See, I can understand it if you say that the outgoing president didn’t really perform well and that you are not sure if you should vote in a woman based on that. This reason would very foolish. But it’d come off a heck of a lot better than saying that the post of the President should be strictly for guys, while the ladies should be relegated to the VP positions. As the cocky, dick-wielding son of Adam that you is na.
The two guys who’d be Victoria’s opponents were rocked and running scared by Victoria’s emergence into the race – and with good reason too. It was instantly apparent that she could easily floor them in a free and fair election. Firstly, her CGPA is eons away from that, which is a very important criterium. Nobody wants an olodo for a president. Secondly, she’d already served as exco and delivered as the Director for Welfare. Thirdly, she’s a popular darling and departmental sweetheart. There was no debating the fact that the votes would surge in for her. Believe me when I tell you that she’d easily get 60% of the total votes.
The guys know this. They know they cannot beat her easily.
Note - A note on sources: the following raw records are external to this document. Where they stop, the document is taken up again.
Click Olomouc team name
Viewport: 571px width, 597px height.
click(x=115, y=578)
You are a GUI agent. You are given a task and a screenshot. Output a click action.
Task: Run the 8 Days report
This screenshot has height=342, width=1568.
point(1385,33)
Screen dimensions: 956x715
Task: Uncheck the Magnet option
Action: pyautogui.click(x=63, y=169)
So they have resorted to bullying, that is, after their first attempt to convince her to withdraw from the race failed. She turned them down with a smile, even after they promised her an automatic VP ticket.
You see, it’s incredible the lengths that guys will go to bring an ambitious woman down, one who they perceive to be a threat to their own selfish interests. Maybe the guys have good intentions for the office of the president, but bringing someone else down, especially based on nothing but her gender, just to achieve that questions those good intentions.
Patriarchy as it is has been handed down over generations. It is an unconscious learning we internalize through the process of socialization. The man feels entitled to apex positions in society and feel threatened when the woman reaches for those positions. And patriarchy doesn’t just work by bestowing the man with his entitlement; it also works by subjugating the woman. Women have been socialized to see their positions in society as second place, always behind or below the man.
Gender inequality is a reality that stares us right in the face. I look forward to the time when generations will see one another as equals with not bias or preference or segregation arising from their genders. Until we break boundaries and tear down social constructs that favor one sex over the other, inequality of genders will continue to be a social bane in developing countries.
We need more feminists. People who do not believe that men are born with a special gift of leadership; a gift that has eluded the female folk since time immemorial. More people that believe in the ability and capability of woman to be just as effective and efficient as most of them have shown to be when chances arose.
Leadership is not a male trait. It is not solely entrenched in the DNA of male child, just as much as a homemaking gene has not been found to be entrenched in the female child’s DNA. Until a leadership-carrying gene has been found solely in the Y chromosome of men, till then, let leadership be an open platform where equal opportunities are given to all and sundry.